As the full guide and the annotated images above show, the strengths of this guide were multi-faceted: leaders had a clear understanding of the shared outcome of Lesson Preparation meetings, teachers and leaders experienced a consistent structure that valued teacher-time and, most importantly, the structure reliably led teachers to feel more confident and better prepared for their upcoming lessons.


The Protocol Paradox

One of our worries as we worked through iterations of the coaching guide alongside Harmony’s leaders was  the possibility that systemizing Harmony’s approach to Lesson Preparation, especially through scripted leader prompts, might inhibit authentic coaching. Would consistent language leave teachers feeling that their development was on “auto-pilot?” Would these meetings unintentionally feel robotic and strip away a necessary authenticity to leader-teacher relationships? Would coaches be responsive to teacher ideas and the nuances of content? As we studied Lesson Preparation meetings alongside Harmony leaders, we found the opposite: Consistency actually enhanced authenticity. Two reasons we think that’s true:

  • Consistency Frees Up Working Memory: With the Lesson Preparation Guide in hand, leaders were able to focus more on the most  effective process of Lesson Preparation and less on determining how to support their teachers or transition from one component to the next.  Leaders and teachers knew what to expect and thus were able to spend their working memory digging more deeply into the lesson itself: What will excellence on the key task look and sound like? Why? Where might my individual students get stuck and how can I support them? How will students engage with the content individually and with their peers?
  • Consistency Enables Better Listening: Similarly, without having to worry about what to say next or how to word it clearly, the Lesson Preparation Guide freed leaders’ working memory (as we know from the cognitive science research)  to truly listen, and thus respond,  to the ideas, questions, and challenges of the educator in front of them. In the countless videos we studied, we watched leaders and teachers spar on ideas about essay organization, laugh warmly through different attempts to resolve imagined misconceptions, and engage freely in practice that supported clarity for students.

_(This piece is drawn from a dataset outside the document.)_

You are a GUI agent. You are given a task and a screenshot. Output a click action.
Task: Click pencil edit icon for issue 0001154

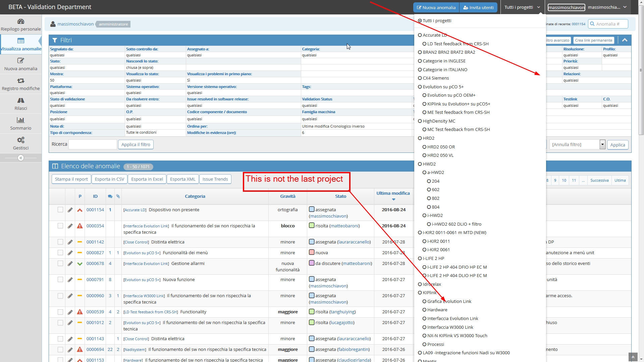pyautogui.click(x=70, y=210)

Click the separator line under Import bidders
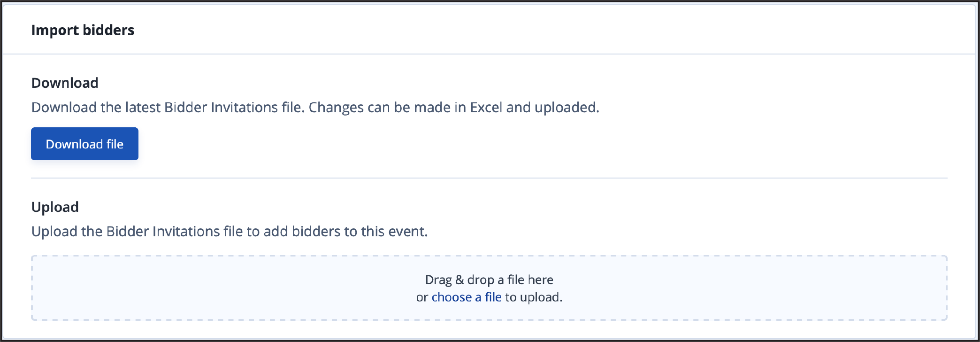[x=489, y=54]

Rather than degrading collaboration, systematizing lesson preparation with a clear protocol, including scripted prompts, actually accelerated it.

A consistent protocol benefited not just the individual teacher-coach conversations, but enhanced collaboration among leaders: Leaders could study video of colleagues executing the same protocol they use, peers and supervisors could give more targeted feedback that accelerated leader growth, and Harmony had greater clarity into how lesson preparation impacted teacher delivery of lessons.

Harmony continues to make responsive adjustments to its Lesson Prep protocol but the essential framework remains consistent. Such consistency–of common language, of approach, of expectations–advances leader development, teacher development and ultimately student engagement and success.